Sixty-one victims of child sexual exploitation were identified. Three of those children are from Jacksonville.
"It makes you lose sleep at night," said Toni Mullins.
Mullins is a parent who lives in Jacksonville. She said she sometimes worries about her 4 kids. Especially while two of them are online.
"I'm very nervous with it. They're older," she explained. "A severn and a 12-year-old at home. They're all into the online games and they're always chatting."
Violet Sherry, of Valdosta, Georgia said some of her children are online, too.
"We're right there watching what they're looking at," Sherry said.
Sherry said she knows what her children do when they are online.
"They just really play games. They don't do the other things like talking to friends," Sherry explained.
From May 28 to June 30 as part of the nationwide iGuardian operation, the Homeland Security Investigations in cooperation with the Jacksonville Sheriff's Office and other agencies, arrested one suspect in Jacksonville.
Fifty-seven other suspected child predators were arrested in Florida. Three victims of online sexual exploitation, ages 12 and under, were in Jacksonville. Authorities said they developed information that people in the area were possibly distributing child pornography.

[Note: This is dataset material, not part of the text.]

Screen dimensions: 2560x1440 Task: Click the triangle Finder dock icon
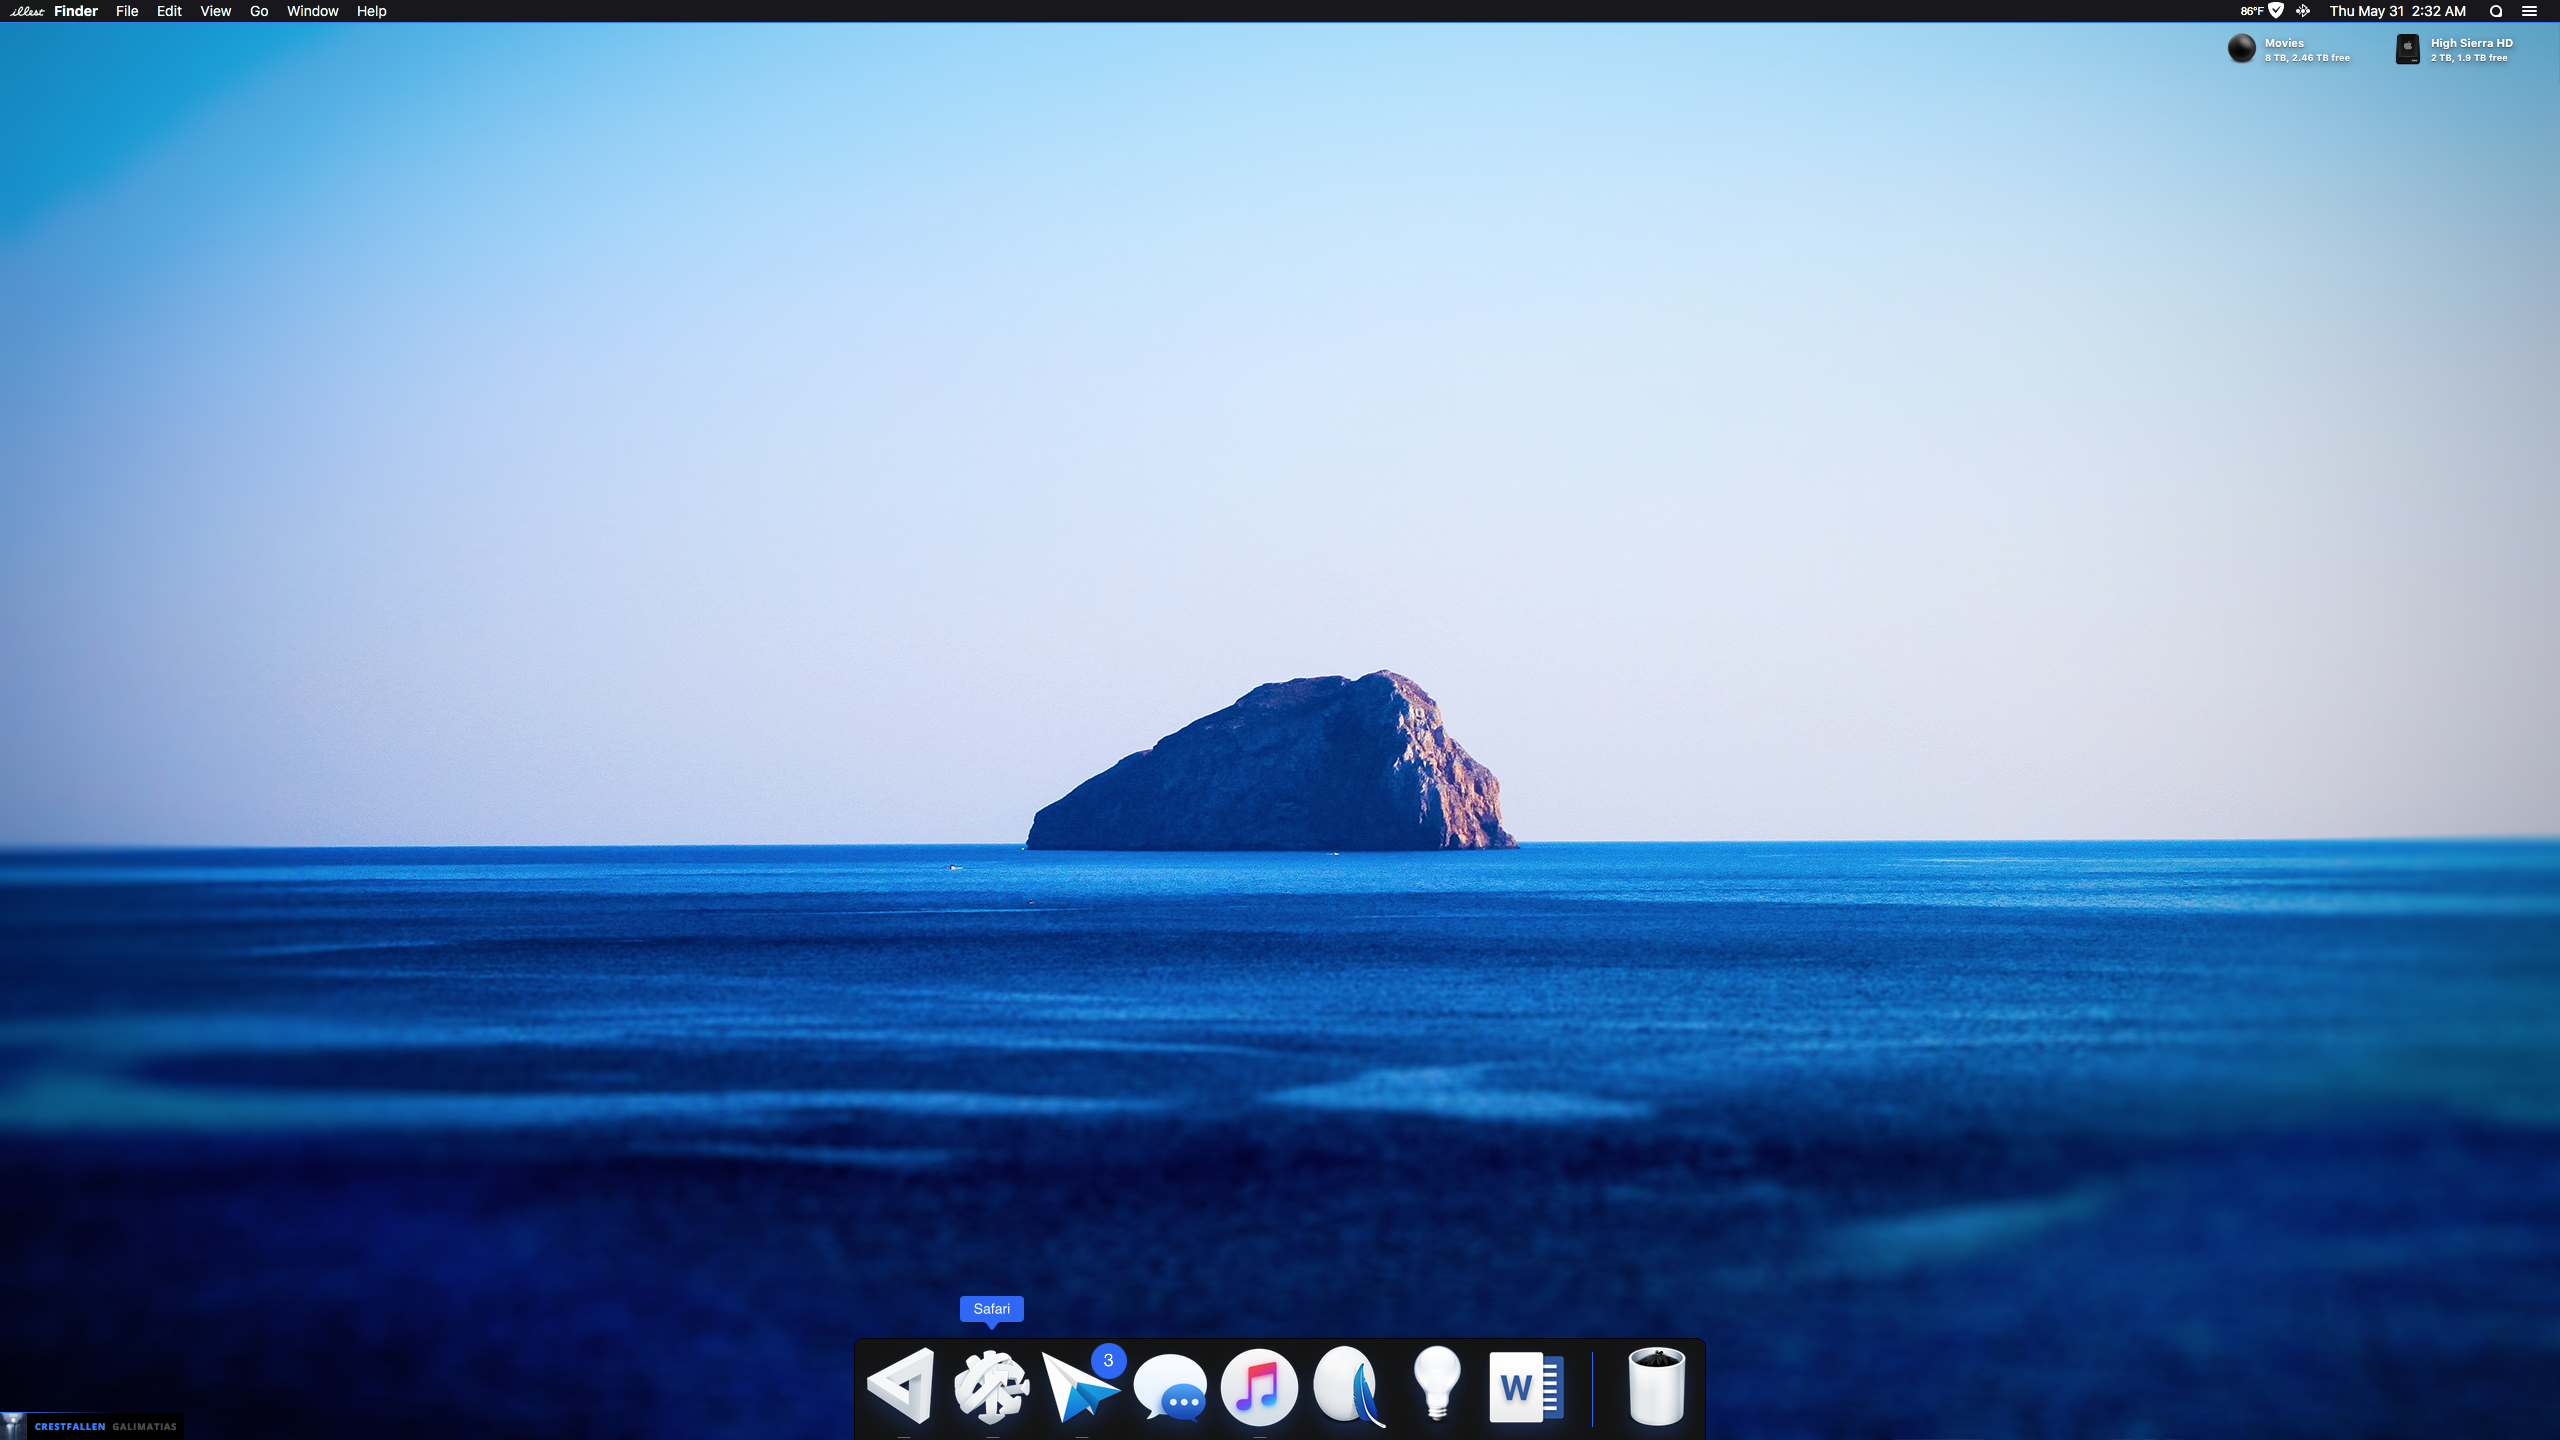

"More and more frequently, sexual predators are actually enticing, coercing children to actually provide the predator themselves with the explicit materials over the internet," Thomas Blanchard, Assistant Special Agent in Charge with Homeland Security Investigations said.
He pointed to what he said was a "disturbing trend" in North Florida, the state and the nation.
"They take these vulnerable children and through various means, convince them that it would be an OK thing for them to send sexually explicit material," he explained.
If your child is online, Blanchard said some things should immediately raise red flags.
"You see that your child is communicating with someone online who's not a classmate," Blanchard explained. "Not on any of their sports teams."
Also, have an open conversation with your child about online practices.
In cases similar to this, JSO Director of Investigations, Mike Williams told FCN predators pretend to be children of the same age and develop online relationships. Blanchard said you can try to keep your kids from falling pray.
"There's filters that parents can use to block inappropriate websites and content," Blanchard said.
"Everything's already monitored at our house," Mullins said.